Green Link Digital Bank stood out as an exception among digital banking operations. Its income surged four hundred forty-seven percent to forty-seven-point-eight million Singapore dollars while losses plunged by eighty-three percent to just over five million dollars, suggesting early signs of operational stability that could signal a pathway to profitability for the sector.
The Monetary Authority of Singapore has continued setting global benchmarks for digital asset regulation. The new Digital Token Service Provider framework has established standards that other jurisdictions are studying for their own regulatory approaches.
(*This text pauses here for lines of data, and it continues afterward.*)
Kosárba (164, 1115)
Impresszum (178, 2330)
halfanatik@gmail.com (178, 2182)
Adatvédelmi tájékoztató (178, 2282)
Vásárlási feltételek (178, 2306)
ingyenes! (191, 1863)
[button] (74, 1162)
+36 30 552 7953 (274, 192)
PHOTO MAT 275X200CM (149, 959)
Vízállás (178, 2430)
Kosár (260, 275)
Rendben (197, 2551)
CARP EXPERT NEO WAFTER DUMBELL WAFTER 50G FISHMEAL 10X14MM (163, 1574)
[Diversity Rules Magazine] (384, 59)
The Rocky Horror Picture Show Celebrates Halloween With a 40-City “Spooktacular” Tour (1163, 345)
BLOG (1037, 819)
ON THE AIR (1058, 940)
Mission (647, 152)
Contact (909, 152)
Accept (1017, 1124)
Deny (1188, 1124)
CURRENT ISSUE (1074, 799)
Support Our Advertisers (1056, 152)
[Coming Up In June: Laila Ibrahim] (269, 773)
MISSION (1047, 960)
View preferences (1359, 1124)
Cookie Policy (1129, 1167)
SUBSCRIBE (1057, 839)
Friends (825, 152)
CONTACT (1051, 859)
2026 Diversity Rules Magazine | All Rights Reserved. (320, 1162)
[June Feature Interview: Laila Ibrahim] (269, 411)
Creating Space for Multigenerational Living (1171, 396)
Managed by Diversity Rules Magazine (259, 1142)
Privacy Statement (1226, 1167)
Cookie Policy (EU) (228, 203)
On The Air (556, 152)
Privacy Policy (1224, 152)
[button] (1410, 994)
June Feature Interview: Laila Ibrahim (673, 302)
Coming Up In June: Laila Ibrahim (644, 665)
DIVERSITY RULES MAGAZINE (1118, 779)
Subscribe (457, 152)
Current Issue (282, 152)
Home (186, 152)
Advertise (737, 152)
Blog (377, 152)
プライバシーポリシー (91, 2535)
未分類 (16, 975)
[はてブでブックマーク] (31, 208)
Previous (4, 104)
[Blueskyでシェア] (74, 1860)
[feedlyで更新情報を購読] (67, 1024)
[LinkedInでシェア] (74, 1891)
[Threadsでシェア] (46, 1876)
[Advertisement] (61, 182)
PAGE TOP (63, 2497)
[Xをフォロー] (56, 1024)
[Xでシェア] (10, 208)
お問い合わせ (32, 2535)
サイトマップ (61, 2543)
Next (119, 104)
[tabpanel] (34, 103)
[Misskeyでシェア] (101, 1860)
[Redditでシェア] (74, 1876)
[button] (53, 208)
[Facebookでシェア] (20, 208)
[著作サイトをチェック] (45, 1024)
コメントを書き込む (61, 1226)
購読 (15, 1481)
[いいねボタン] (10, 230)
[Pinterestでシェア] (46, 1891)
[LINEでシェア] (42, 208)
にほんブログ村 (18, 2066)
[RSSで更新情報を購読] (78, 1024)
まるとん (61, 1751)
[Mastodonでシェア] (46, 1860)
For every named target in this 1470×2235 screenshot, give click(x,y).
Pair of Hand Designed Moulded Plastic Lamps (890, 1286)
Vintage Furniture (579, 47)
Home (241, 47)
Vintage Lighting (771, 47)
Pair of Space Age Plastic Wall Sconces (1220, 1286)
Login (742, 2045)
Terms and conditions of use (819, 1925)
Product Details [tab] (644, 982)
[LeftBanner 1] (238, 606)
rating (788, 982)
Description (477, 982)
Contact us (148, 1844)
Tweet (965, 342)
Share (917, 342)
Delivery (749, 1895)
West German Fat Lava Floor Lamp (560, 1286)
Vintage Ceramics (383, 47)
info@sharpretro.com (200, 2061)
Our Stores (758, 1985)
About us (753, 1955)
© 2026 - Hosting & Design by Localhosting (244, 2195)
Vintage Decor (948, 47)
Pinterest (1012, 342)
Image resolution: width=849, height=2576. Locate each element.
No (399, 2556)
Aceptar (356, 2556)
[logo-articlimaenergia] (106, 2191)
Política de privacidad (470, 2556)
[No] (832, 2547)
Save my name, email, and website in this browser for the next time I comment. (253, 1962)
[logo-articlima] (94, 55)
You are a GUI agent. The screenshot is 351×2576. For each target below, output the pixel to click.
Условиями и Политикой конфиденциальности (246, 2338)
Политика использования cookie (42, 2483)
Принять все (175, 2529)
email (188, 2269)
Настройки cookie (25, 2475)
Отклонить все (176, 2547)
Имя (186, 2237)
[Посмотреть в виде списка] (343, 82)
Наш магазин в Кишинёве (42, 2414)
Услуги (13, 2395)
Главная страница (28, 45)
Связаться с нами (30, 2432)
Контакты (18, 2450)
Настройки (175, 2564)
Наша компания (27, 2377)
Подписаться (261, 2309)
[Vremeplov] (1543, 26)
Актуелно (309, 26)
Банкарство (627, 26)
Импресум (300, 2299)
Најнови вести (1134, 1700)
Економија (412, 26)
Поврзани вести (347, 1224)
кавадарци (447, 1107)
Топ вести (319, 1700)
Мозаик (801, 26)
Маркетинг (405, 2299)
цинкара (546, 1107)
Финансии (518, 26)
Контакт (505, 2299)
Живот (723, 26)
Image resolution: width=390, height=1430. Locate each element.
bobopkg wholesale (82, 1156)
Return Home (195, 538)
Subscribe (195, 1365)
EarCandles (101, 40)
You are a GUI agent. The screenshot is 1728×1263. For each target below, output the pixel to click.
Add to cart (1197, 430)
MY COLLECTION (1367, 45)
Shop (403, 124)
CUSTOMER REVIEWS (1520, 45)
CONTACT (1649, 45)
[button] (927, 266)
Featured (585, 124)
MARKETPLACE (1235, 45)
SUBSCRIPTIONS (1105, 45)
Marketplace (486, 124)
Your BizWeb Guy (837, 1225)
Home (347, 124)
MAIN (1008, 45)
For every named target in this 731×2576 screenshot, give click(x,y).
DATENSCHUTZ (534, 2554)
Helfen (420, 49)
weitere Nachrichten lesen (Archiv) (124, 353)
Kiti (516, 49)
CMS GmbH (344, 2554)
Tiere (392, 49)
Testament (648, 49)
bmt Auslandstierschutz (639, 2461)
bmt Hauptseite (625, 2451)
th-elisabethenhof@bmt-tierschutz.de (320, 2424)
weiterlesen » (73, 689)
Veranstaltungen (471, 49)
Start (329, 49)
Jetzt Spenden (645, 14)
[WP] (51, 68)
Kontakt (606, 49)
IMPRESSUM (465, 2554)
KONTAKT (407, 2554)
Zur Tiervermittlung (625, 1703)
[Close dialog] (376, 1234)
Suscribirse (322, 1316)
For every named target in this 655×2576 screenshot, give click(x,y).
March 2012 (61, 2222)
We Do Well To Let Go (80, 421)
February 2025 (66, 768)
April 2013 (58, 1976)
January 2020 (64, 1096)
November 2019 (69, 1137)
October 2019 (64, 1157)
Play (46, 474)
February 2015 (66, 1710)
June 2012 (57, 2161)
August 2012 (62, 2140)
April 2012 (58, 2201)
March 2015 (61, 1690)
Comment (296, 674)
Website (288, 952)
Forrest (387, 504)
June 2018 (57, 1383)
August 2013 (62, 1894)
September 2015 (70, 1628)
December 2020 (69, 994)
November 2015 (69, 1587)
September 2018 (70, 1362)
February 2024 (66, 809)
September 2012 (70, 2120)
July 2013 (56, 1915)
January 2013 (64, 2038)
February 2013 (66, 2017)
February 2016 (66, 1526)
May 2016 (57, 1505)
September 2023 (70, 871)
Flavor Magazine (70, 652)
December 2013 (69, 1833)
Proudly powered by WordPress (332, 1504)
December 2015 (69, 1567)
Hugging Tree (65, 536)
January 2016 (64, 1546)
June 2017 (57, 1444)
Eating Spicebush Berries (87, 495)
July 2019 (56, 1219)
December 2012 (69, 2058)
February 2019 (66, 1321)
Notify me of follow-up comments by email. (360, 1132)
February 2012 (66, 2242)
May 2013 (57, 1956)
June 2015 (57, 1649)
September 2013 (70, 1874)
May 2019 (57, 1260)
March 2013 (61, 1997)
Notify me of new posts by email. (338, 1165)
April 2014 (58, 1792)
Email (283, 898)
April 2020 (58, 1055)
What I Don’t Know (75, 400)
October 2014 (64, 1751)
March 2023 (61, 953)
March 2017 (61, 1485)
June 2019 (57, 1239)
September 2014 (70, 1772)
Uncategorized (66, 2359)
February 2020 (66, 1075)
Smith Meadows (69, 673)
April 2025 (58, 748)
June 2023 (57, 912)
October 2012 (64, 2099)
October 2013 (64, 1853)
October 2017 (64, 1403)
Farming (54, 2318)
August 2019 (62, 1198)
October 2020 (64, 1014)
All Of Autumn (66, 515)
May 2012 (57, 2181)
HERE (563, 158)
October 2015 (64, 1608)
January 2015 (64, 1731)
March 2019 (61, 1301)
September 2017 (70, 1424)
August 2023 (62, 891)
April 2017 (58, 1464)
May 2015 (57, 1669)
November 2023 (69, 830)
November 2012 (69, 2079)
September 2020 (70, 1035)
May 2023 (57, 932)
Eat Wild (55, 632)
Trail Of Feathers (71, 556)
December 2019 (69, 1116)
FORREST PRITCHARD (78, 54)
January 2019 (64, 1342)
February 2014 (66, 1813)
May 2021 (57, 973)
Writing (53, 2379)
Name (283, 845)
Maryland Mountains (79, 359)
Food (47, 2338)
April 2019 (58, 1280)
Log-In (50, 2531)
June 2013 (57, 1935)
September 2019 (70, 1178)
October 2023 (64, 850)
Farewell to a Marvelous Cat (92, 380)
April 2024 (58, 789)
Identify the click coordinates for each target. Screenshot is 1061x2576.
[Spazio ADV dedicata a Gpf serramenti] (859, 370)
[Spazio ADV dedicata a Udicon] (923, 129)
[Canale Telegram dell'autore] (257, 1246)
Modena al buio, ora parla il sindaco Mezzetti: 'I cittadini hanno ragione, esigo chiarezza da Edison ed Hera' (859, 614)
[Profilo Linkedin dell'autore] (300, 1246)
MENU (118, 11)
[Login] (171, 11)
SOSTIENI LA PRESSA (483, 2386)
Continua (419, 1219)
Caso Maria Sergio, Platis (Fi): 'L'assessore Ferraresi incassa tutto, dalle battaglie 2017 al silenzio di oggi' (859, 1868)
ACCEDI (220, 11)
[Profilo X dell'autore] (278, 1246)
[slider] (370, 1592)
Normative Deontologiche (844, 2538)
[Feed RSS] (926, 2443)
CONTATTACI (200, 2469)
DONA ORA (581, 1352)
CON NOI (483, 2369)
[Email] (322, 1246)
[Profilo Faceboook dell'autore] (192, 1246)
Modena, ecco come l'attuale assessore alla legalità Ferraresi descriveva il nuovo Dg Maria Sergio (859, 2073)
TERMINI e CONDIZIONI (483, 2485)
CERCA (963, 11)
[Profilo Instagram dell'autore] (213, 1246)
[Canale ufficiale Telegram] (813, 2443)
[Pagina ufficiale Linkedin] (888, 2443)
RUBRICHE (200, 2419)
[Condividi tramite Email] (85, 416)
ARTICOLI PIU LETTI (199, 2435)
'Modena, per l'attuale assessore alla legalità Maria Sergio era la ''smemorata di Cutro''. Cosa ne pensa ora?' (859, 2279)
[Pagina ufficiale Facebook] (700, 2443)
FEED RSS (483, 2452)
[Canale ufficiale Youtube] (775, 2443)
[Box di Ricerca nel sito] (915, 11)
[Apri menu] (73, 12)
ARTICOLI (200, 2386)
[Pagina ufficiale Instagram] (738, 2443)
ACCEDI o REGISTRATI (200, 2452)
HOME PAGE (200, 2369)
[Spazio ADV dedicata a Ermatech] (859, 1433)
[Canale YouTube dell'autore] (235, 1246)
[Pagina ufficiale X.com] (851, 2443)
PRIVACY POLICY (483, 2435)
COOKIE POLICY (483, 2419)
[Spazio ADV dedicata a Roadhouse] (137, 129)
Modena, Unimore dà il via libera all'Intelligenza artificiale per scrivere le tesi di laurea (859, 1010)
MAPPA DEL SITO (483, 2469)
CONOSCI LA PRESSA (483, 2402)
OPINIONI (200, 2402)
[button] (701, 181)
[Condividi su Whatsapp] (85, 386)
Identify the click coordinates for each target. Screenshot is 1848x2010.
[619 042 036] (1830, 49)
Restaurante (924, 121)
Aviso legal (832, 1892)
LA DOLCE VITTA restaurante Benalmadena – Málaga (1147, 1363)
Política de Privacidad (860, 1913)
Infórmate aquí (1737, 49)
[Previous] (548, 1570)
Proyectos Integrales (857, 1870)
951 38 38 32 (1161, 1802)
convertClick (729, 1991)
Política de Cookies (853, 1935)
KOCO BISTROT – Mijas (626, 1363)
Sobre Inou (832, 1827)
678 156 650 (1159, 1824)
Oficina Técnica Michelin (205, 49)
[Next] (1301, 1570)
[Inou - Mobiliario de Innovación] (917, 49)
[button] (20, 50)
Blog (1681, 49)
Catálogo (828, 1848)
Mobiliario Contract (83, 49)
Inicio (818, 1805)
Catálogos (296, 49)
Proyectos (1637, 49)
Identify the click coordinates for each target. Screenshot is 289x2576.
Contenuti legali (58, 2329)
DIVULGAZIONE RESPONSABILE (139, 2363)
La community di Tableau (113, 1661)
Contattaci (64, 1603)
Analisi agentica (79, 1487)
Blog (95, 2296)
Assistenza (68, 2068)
The launch of the Singapore Payments Network and operationalization of Project Nexus are turning cross-border interoperability from theoretical concepts into practical reality.
Project Nexus has connected Singapore with Thailand, Indonesia, and Malaysia, facilitating seamless transactions across ASEAN member states. The initiative expanded from five founding central banks to nine participants, adding Vietnam, Brunei, Laos, and Cambodia to the Regional Payment Connectivity initiative. Eight national QR payment systems are now interconnected, dramatically reducing friction in cross-border commerce.
Brunei Darussalam has identified fintech as a key driver in increasing the financial sector's contribution to eight percent of GDP by 2035, up from five-point-six percent in 2020, according to the nation's Financial Sector Blueprint. The country has established a Fintech Regulatory Sandbox enabling qualified companies to trial products in flexible regulatory environments for limited periods within set boundaries.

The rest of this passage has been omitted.